— Text provided —

Then, there is the Asian Arts Museum. Close to the airport and awkward to find, this deserves to be better known. Its small but exquisite collection is housed in a temple of modern white marble and glass, surrounded by pools of water. Inside, only the best of the best is on display: a Neolithic jade Disque Bi from China, a cotton and silk embroidered coat from Uzbekistan, statues of Buddha, some over a thousand years old. If we had to pick a favourite, this could be it.
But art is everywhere in Nice. After dinner, we stroll through the central Place Masséna, punctuated by seven steel pillars, each topped by a squatting figure. This installation is the brainchild of Jaume Plensa; as we watch, the sculptures slowly change colour, from purple through red and blue to green. The sea, sand and bling are fine, but there is another side to Nice, perfect for culture vultures.
Where to stay
Le Grimaldi: luxurious and personal, away from the tourist rush.
Where to eat
Côté Marais: complex dishes, bargain menu of the day : rabbit with sour cherries, scallops with ginger. (4 rue Potin)
Luc Salsedo: posh setting, stylish food, French dishes with an Asian twist: chicken with savory, a provencal herb, grilled fish of the day with a millefeuille of the freshest vegetables,
La Zucca Magica: imaginative vegetarian bistro overlooking the Port de Nice marina, wonderful hosts: risotto with vegetables and pancetta; saffron rice with beet leaves; zucchini with a special wild pesto stuffing, sage frittata
How to get there
Airlines flying in to Nice: Aer Lingus; British Airways; bmi baby; easyJet; Flybe; Jet2; Swiss.
At Nice Airport, buy a seven-day bus pass; use it on the 98 shuttle bus to town, plus trams and other buses. Orient yourself with Nice Le Grand Tour, the 90-min hop-on, hop-off double-decker tour.

— Set problem A —
In the text about Nice, who created the installation of seven steel pillars in the Place Masséna?
The records are unrelated to the text about Nice.

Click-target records
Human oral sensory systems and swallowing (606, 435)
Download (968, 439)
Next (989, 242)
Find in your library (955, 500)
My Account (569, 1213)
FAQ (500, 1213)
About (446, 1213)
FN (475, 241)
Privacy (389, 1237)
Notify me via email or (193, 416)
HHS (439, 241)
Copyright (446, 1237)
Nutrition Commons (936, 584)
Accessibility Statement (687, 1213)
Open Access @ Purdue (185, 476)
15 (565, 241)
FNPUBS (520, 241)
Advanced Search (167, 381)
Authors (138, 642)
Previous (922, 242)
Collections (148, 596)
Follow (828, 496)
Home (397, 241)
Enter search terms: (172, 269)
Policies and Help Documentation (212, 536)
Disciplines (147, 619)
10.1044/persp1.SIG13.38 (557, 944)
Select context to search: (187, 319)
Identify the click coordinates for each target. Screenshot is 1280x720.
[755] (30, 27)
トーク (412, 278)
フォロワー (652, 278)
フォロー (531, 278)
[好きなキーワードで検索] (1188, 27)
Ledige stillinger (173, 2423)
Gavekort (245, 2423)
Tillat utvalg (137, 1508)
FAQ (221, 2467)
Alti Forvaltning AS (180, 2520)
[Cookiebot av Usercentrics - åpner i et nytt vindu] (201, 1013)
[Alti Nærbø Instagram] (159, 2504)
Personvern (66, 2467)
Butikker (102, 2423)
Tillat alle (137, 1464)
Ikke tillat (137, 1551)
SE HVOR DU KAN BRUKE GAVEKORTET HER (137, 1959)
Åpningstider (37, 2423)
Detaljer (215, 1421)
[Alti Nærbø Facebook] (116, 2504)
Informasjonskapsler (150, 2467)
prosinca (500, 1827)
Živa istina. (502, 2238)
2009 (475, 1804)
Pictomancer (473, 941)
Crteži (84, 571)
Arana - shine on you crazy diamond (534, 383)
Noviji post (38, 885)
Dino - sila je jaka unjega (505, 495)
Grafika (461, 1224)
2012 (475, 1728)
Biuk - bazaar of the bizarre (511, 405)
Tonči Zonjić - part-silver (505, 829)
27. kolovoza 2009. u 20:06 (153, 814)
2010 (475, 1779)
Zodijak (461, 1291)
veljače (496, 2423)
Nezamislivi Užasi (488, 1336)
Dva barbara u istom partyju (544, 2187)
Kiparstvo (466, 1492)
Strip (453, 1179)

— Set problem B —
Arrange the records as a numbered list, beginning at the line that contains "2010 (475, 1779)" and stopping after the last line of the records, with blank lines left out.

— Worked solution A —
Jaume Plensa

— Worked solution B —
1. 2010 (475, 1779)
2. Zodijak (461, 1291)
3. veljače (496, 2423)
4. Nezamislivi Užasi (488, 1336)
5. Dva barbara u istom partyju (544, 2187)
6. Kiparstvo (466, 1492)
7. Strip (453, 1179)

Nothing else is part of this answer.